Interesting - the thing is I'm looking at many tens of thousands of
g_signal_emits, and we do multiple lock/unlocks per signal emissions,
such that the top 3 things on the profile are (were) pthread_lock,
g_signal_emitv, pthread_unlock (AFAIR).
> though what gthread adds on top of that is another matter, _locking_
> is definitely not a problem for gsignal.c (for gtype.c it was, and we
> fixed that).
So I'm not so convinced about that ;-)
> you got a point in NOP emissions though. the problem here is that it's
> 1) fairly hard to correctly figure that an emission is not neccessary
> 2) expensive too some extend, i.e. extra overhead is added to all
> emissions which cannot be skipped.
Yes - that's hard.
> so for (2), what we need is somewhat representative profiling data, if it
> showes that either:
> - during normal program operations, there're much more signal emissions which
> could be skipped than emissions which can not, or
> - the overhead to figure whether an emission could be skipped is negligable
> compared to emitting a signal,
> optimizing NOP emissions is actually worth incorporating into the standard
> gobject distro.
Ok; so here is my data - re-harvested just now ...

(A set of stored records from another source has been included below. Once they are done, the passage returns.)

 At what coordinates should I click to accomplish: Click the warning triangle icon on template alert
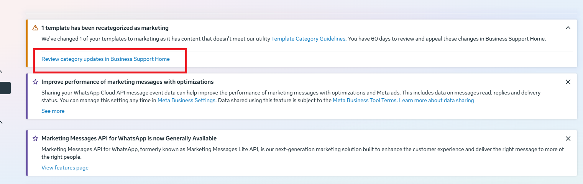click(x=35, y=28)
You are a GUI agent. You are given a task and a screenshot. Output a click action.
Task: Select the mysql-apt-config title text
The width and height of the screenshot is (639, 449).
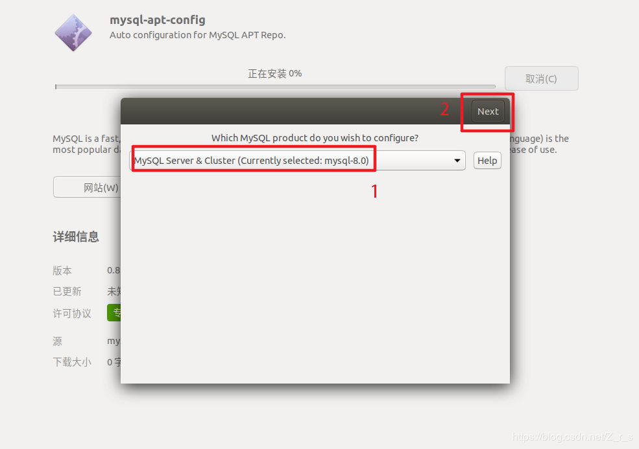point(157,20)
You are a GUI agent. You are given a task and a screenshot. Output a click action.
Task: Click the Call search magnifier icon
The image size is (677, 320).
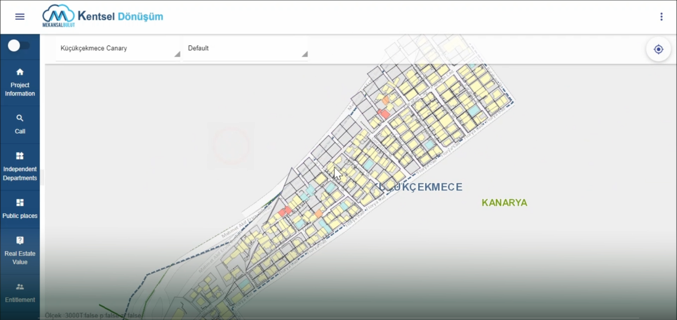(20, 118)
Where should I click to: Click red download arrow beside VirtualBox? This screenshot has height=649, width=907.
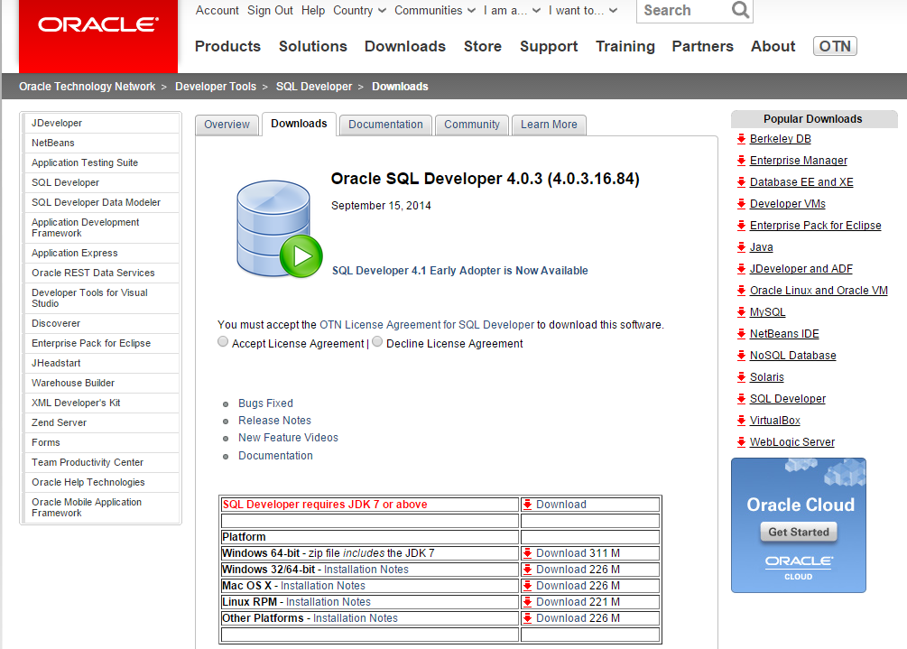tap(741, 421)
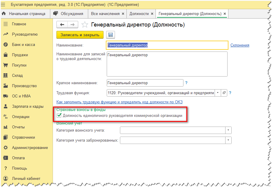Expand the Трудовая функция dropdown arrow
This screenshot has height=189, width=274.
tap(218, 93)
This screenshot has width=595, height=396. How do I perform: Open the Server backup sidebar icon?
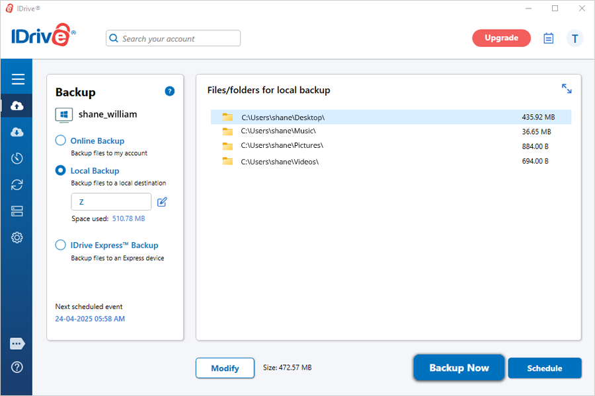17,211
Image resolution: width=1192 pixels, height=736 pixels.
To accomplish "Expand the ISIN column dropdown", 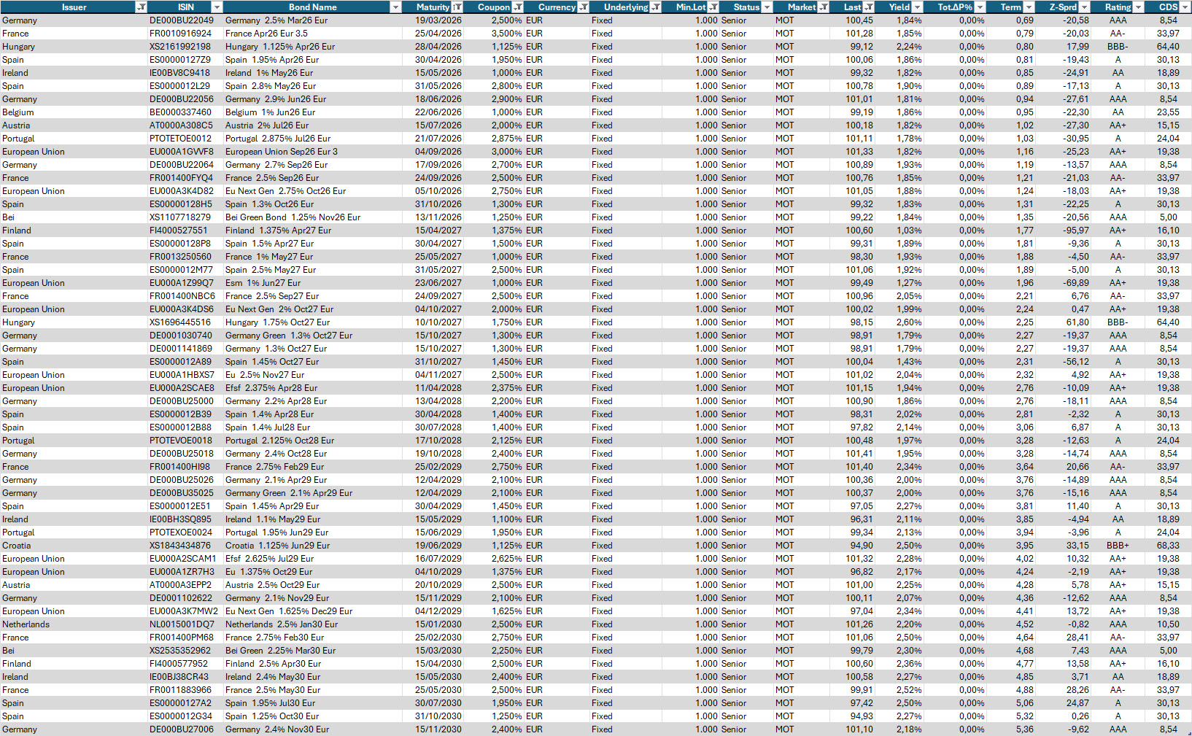I will pos(217,7).
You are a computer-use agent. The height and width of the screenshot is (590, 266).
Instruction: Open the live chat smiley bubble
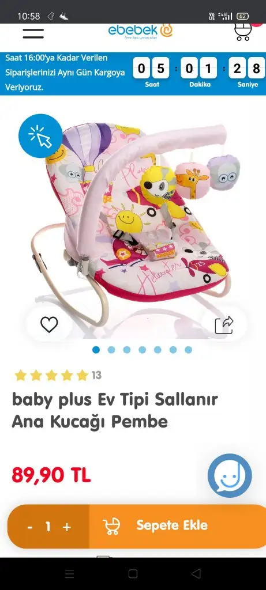[x=230, y=475]
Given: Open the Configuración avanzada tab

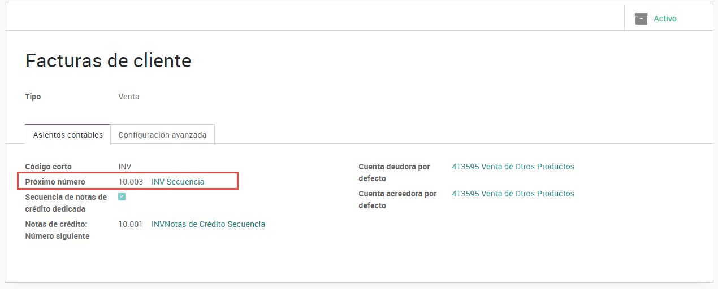Looking at the screenshot, I should pyautogui.click(x=162, y=135).
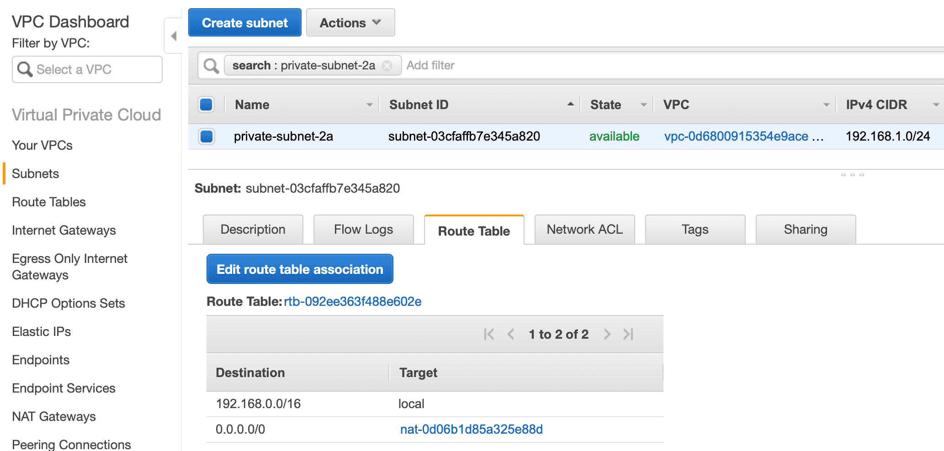Open the State column dropdown arrow

click(643, 105)

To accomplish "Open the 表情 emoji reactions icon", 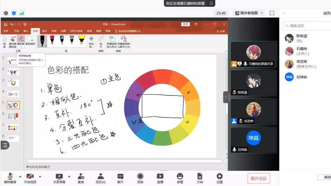I will click(180, 178).
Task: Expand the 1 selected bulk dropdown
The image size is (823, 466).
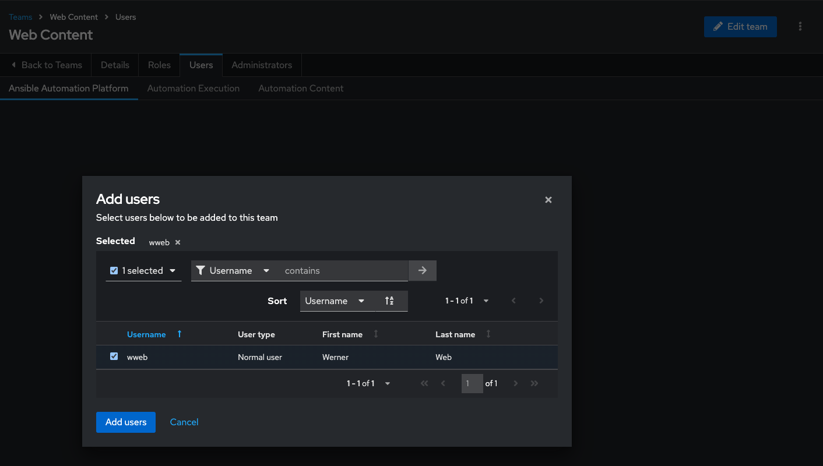Action: pos(173,270)
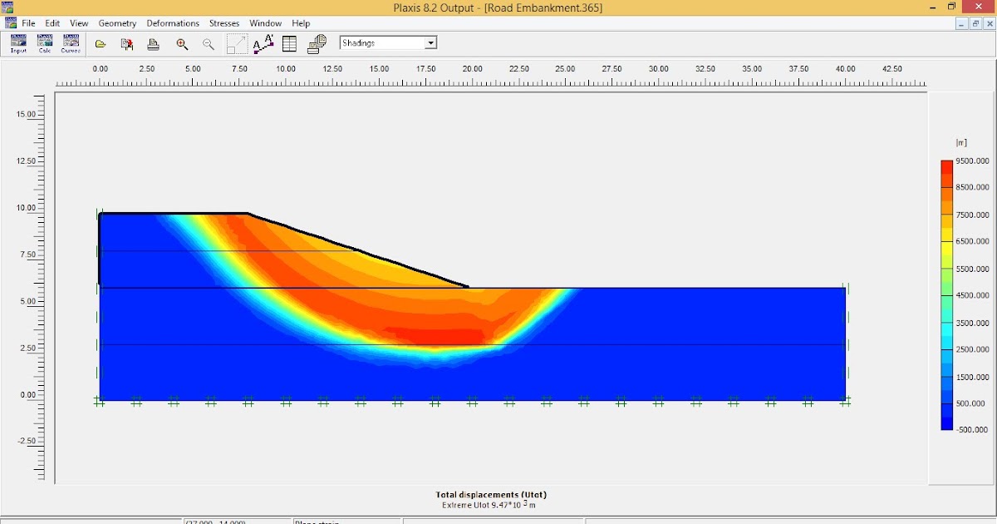Open the Plaxis Curves program
997x524 pixels.
[70, 42]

export GOBJECT_DEBUG=signals
nautilus 2>/tmp/nau.log
cat /tmp/nau.log | sed 's/[^ ]* //' | sed 's/(.*//' | sort | uniq -c |
sort -n > /tmp/nau2.log
228 GtkWindow::notify
244 FMIconContainer::get-stored-icon-position
244 FMIconContainer::icon-added
244 FMIconView::add-file
276 GtkImageMenuItem::add
277 GtkImageMenuItem::show
278 GtkImageMenuItem::accel-closures-changed
304 GtkAccelGroup::accel-changed
313 GtkImageMenuItem::hierarchy-changed
313 GtkImageMenuItem::parent-set
340 GtkLabel::child-notify
345 GtkAccelLabel::show
348 GtkImageMenuItem::grab-notify
402 GtkAccelLabel::grab-notify
425 GtkMenuItem::notify
436 NautilusIconCanvasItem::destroy
467 GtkAccelLabel::parent-set
469 GtkAccelLabel::hierarchy-changed
498 NautilusVFSFile::destroy
732 GtkImage::notify
742 GtkLabel::notify
918 GtkImageMenuItem::notify
1787 NautilusIconCanvasItem::notify
2544 GtkAccelLabel::notify
This is of browsing a few folders in nautilus; so we have a fair number
of notifies going on - I assume all of which are NOOPs, but now I look
at it it looks like the signal problem is substantially slain, and the
GtkLabel patch I sent will fix a chunk of the above, so perhaps this is
a non-issue.
Indeed, re-profiling shows that the signal / locking code is no longer
near the top of the profile for directory traversal; instead:
170 samples
Max Percent: 7%
draw_with_pixmaps : 7.6% ( 13 )
__pthread_mutex_unlock : 6.5% ( 11 )
free_check : 5.3% ( 9 )
Bonobo_ActivationProperty_copy : 2.9% ( 5 )
g_object_ref : 2.4% ( 4 )
byte_re_search_2 : 2.4% ( 4 )
malloc_check : 2.4% ( 4 )
g_hash_table_lookup : 1.8% ( 3 )
gtk_default_render_icon : 1.8% ( 3 )
g_param_spec_pool_lookup : 1.8% ( 3 )
g_object_last_unref : 1.2% ( 2 )
gnome_vfs_mime_try_one_magic_pattern : 1.2% ( 2 )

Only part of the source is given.